• _Given instruction_
Copy every one of the following entries character for character, with no changes.
....................
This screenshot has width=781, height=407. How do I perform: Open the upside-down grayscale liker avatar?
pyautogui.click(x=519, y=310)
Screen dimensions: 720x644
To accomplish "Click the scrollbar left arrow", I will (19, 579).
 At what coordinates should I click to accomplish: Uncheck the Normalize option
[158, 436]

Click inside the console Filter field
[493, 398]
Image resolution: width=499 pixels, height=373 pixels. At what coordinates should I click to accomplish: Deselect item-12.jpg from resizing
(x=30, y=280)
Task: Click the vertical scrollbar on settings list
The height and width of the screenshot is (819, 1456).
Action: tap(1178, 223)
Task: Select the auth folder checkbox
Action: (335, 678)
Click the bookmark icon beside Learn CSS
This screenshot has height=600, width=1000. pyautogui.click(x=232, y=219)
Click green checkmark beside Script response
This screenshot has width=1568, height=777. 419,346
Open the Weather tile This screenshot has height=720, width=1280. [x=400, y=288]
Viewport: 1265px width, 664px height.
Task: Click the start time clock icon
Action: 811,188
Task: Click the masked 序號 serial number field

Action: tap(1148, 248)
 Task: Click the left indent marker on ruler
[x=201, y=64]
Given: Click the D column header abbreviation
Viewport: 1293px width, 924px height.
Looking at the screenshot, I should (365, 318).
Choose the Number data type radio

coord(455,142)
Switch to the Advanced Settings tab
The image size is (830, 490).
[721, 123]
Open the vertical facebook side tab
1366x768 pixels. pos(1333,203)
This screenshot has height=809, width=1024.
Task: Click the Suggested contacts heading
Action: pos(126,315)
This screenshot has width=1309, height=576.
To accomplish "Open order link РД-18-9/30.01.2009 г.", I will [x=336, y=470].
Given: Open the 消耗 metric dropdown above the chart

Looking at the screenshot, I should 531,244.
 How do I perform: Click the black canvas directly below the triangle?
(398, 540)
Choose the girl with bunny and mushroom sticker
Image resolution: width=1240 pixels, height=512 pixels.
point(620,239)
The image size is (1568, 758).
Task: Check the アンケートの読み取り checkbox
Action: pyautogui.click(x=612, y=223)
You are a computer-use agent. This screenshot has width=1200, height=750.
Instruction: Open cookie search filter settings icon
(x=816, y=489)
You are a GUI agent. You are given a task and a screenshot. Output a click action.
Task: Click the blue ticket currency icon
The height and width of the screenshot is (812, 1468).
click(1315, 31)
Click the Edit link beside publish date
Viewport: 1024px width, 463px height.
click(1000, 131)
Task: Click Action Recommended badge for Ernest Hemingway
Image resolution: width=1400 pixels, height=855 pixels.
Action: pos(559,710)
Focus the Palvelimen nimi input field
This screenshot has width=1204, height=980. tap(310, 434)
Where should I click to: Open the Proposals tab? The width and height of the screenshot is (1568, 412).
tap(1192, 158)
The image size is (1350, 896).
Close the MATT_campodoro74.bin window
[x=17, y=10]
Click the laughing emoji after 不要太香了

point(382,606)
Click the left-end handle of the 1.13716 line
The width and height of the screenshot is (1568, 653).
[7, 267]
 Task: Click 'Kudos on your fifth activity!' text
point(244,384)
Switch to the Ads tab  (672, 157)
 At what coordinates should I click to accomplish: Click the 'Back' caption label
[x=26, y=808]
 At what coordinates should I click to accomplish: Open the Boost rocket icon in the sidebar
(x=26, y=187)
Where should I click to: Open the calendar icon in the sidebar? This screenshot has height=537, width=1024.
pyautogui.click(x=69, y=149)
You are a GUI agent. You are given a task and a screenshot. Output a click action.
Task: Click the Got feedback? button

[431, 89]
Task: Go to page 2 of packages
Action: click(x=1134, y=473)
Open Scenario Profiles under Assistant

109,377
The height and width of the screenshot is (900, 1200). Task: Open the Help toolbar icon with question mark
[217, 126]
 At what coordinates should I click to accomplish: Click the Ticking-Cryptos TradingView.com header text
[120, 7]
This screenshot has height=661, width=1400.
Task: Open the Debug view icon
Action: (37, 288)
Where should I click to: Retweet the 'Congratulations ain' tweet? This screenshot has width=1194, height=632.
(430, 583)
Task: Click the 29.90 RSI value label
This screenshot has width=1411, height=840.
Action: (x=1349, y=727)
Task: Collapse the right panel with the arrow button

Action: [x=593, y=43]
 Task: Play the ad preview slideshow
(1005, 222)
....................
• _Exercise output_
This screenshot has width=781, height=407. How do I perform: Open the upside-down grayscale liker avatar?
pyautogui.click(x=519, y=310)
Screen dimensions: 720x644
To accomplish "Click the scrollbar left arrow", I will (19, 579).
 At what coordinates should I click to accomplish: Uncheck the Normalize option
[158, 436]

Click inside the console Filter field
[493, 398]
Image resolution: width=499 pixels, height=373 pixels. At what coordinates should I click to accomplish: Deselect item-12.jpg from resizing
(x=30, y=280)
Task: Click the vertical scrollbar on settings list
The height and width of the screenshot is (819, 1456).
Action: tap(1178, 223)
Task: Select the auth folder checkbox
Action: (335, 678)
Click the bookmark icon beside Learn CSS
This screenshot has height=600, width=1000. pyautogui.click(x=232, y=219)
Click green checkmark beside Script response
This screenshot has width=1568, height=777. 419,346
Open the Weather tile This screenshot has height=720, width=1280. [x=400, y=288]
Viewport: 1265px width, 664px height.
Task: Click the start time clock icon
Action: 811,188
Task: Click the masked 序號 serial number field

Action: tap(1148, 248)
 Task: Click the left indent marker on ruler
[x=201, y=64]
Given: Click the D column header abbreviation
Viewport: 1293px width, 924px height.
Looking at the screenshot, I should (365, 318).
Choose the Number data type radio

coord(455,142)
Switch to the Advanced Settings tab
The image size is (830, 490).
[721, 123]
Open the vertical facebook side tab
1366x768 pixels. pos(1333,203)
This screenshot has height=809, width=1024.
Task: Click the Suggested contacts heading
Action: pos(126,315)
This screenshot has width=1309, height=576.
To accomplish "Open order link РД-18-9/30.01.2009 г.", I will [x=336, y=470].
Given: Open the 消耗 metric dropdown above the chart

Looking at the screenshot, I should 531,244.
 How do I perform: Click the black canvas directly below the triangle?
(398, 540)
Choose the girl with bunny and mushroom sticker
Image resolution: width=1240 pixels, height=512 pixels.
point(620,239)
The image size is (1568, 758).
Task: Check the アンケートの読み取り checkbox
Action: pyautogui.click(x=612, y=223)
You are a computer-use agent. This screenshot has width=1200, height=750.
Instruction: Open cookie search filter settings icon
(x=816, y=489)
You are a GUI agent. You are given a task and a screenshot. Output a click action.
Task: Click the blue ticket currency icon
The height and width of the screenshot is (812, 1468).
click(1315, 31)
Click the Edit link beside publish date
Viewport: 1024px width, 463px height.
click(1000, 131)
Task: Click Action Recommended badge for Ernest Hemingway
Image resolution: width=1400 pixels, height=855 pixels.
Action: pos(559,710)
Focus the Palvelimen nimi input field
This screenshot has width=1204, height=980. tap(310, 434)
Where should I click to: Open the Proposals tab? The width and height of the screenshot is (1568, 412).
tap(1192, 158)
The image size is (1350, 896).
Close the MATT_campodoro74.bin window
[x=17, y=10]
Click the laughing emoji after 不要太香了

point(382,606)
Click the left-end handle of the 1.13716 line
The width and height of the screenshot is (1568, 653).
[7, 267]
 Task: Click 'Kudos on your fifth activity!' text
point(244,384)
Switch to the Ads tab  (672, 157)
 At what coordinates should I click to accomplish: Click the 'Back' caption label
[x=26, y=808]
 At what coordinates should I click to accomplish: Open the Boost rocket icon in the sidebar
(x=26, y=187)
Where should I click to: Open the calendar icon in the sidebar? This screenshot has height=537, width=1024.
pyautogui.click(x=69, y=149)
You are a GUI agent. You are given a task and a screenshot. Output a click action.
Task: Click the Got feedback? button

[431, 89]
Task: Go to page 2 of packages
Action: click(x=1134, y=473)
Open Scenario Profiles under Assistant

109,377
The height and width of the screenshot is (900, 1200). Task: Open the Help toolbar icon with question mark
[217, 126]
 At what coordinates should I click to accomplish: Click the Ticking-Cryptos TradingView.com header text
[120, 7]
This screenshot has height=661, width=1400.
Task: Open the Debug view icon
Action: (37, 288)
Where should I click to: Retweet the 'Congratulations ain' tweet? This screenshot has width=1194, height=632.
(430, 583)
Task: Click the 29.90 RSI value label
This screenshot has width=1411, height=840.
Action: (x=1349, y=727)
Task: Collapse the right panel with the arrow button

Action: [x=593, y=43]
 Task: Play the ad preview slideshow
(1005, 222)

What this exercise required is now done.